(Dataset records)
________________________________________

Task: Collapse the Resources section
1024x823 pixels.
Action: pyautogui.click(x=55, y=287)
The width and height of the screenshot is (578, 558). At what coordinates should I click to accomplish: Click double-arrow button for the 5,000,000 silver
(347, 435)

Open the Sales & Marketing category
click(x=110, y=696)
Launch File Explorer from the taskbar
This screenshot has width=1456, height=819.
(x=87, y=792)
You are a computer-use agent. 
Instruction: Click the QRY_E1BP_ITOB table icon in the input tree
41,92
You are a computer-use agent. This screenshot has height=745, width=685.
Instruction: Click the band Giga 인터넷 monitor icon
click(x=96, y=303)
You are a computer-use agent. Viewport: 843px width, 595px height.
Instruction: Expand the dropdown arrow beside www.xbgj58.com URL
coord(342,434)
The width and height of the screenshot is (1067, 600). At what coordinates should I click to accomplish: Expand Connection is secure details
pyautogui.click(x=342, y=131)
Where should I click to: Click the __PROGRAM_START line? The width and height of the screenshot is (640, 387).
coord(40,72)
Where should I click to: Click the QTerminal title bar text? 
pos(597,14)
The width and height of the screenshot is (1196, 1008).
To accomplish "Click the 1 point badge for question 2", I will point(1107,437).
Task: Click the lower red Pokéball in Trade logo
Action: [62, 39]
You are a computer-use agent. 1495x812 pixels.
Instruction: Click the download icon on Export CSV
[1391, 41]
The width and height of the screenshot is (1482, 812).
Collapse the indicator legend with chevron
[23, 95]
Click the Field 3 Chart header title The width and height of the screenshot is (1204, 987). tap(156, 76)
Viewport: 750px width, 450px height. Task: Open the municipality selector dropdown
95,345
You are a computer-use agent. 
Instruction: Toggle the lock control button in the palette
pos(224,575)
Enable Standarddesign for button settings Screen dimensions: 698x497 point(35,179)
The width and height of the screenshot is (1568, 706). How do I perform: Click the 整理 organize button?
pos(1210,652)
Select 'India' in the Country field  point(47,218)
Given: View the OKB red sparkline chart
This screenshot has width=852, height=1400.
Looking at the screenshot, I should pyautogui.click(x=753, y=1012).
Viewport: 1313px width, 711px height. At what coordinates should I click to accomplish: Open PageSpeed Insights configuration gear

________________________________________

Your task:
In the records above, find every line that contains the word "computer" and copy it.

Exercise response:
You are a computer-use agent. 
You are a computer-use agent. This screenshot has height=745, width=685.
You are a computer-use agent. Viewport: 843px width, 595px height.
You are a computer-use agent. 1495x812 pixels.
You are a computer-use agent. 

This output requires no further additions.